The Fund invests primarily in mid- and large-cap U.S. equities. It is managed through a two-step process designed to capitalize on the strengths of Domini Social Investments and Wellington Management Company, the Fund’s subadvisor. Domini creates an approved list of companies based on its social, environmental and governance analysis, and Wellington seeks to add value and manage risk through a systematic and disciplined portfolio construction process. Download Commentary as a PDF.

Total Returns as of June 30, 2016

  April
2016
May
2016
June
2016
2nd Qtr
2016
YTD One
Year
Three
Year1
Five
Year1
Ten
Year1†
Since Inception
(6/3/91)1†
DSFRX -0.67% 1.01% -2.17% -1.84% -0.40 -6.43% 7.57% 8.00% 5.92% 8.07%
S&P 500 0.39% 1.80% 0.26% 2.46% 3.84% 3.99% 11.66% 12.10% 7.42% 9.16%

Market Overview

Despite uncertainty over global growth prospects and the United Kingdom’s unexpected vote to leave the European Union, U.S. equities remained resilient in the second quarter. The S&P 500 gained 2.46% against a mixed, but generally encouraging, economic backdrop and a better-than-expected corporate earnings season. During May, commentary from members of the Federal Open Market Committee (FOMC) raised expectations that the Federal Reserve Bank (Fed) would raise interest rates over the summer. However, that began to look less likely following a disappointing nonfarm payrolls report in early June, with employers adding only 38,000 jobs in what was the weakest report since September 2010. At its June meeting, the Fed left rates unchanged and reduced its U.S. growth and policy rate forecasts, citing mixed U.S. economic data and uncertainties abroad. While the U.S. unemployment rate fell to 4.7%, this was largely due to a drop in labor force participation. Nonetheless, GDP growth for the first quarter was reported at a better-than-expected annualized rate of 1.1%, as stronger net exports offset weaker consumer spending. Meanwhile, a robust housing market saw new-home sales surge to the highest level in eight years thanks to cheap borrowing costs, easier credit availability, and improving employment prospects.  Although U.S. equities fell sharply in the two trading days following the June 23 Brexit vote, they staged an impressive comeback during the final three days of the quarter, providing further evidence that the bull market remains intact.

Fund Performance

The Fund’s Class R shares returned -1.84% during the quarter, underperforming the S&P 500 Index, which returned 2.46%. The largest driver of underperformance was weak security selection, particularly within the consumer discretionary, energy, health care, and industrials sectors.  This underperformance in stock selection was driven in large part by the financial component of the Fund’s investment process, and not our social and environmental standards.  The financial process used to manage the Fund is currently favoring value stocks, i.e., stocks that are attractively priced by the market relative to their peers.  However, in the past quarter, as in preceding quarters, value stocks have underperformed momentum stocks, i.e., stocks that have provided high returns in the recent past.  This has been especially relevant in the consumer discretionary sector.  
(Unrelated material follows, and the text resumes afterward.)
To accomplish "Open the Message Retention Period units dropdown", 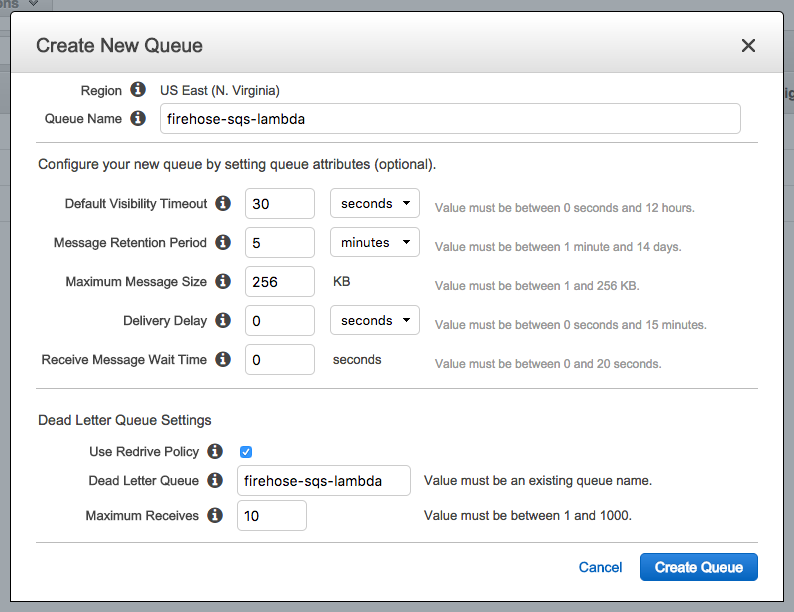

Fashion retailer Nordstrom fell 32.8%, representing the Fund’s largest detractor from relative returns. Nordstrom’s first-quarter results disappointed due to a drop in sales at its established full-line stores, as the retailer resorted to heavy discounting to clear out unsold inventory. With the department store sector struggling, Nordstrom cut its profit expectations for the year.

     

Another significant detractor within the consumer discretionary sector was global automotive supplier Visteon, which, despite reporting strong first-quarter earnings as a result of higher margins and lower taxes, saw revenues fall below expectations due to currency headwinds to electronics sales and lower-than-expected organic growth. The stock also fell on Brexit news, given that a third of the company’s sales come from Europe.
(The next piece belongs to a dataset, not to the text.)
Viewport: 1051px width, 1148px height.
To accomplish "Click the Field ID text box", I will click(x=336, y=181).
Southwest Airlines fell 12.3% for the quarter, despite reporting solid first-quarter results highlighted by its highest operating margin in more than 35 years and year-over-year increases in capacity and unit revenue. The company pre-announced lower-than-expected guidance for the second quarter due to a softer operating environment driven by underperforming domestic trends. Insurer MetLife was another significant detractor, dropping 8.5% for the quarter.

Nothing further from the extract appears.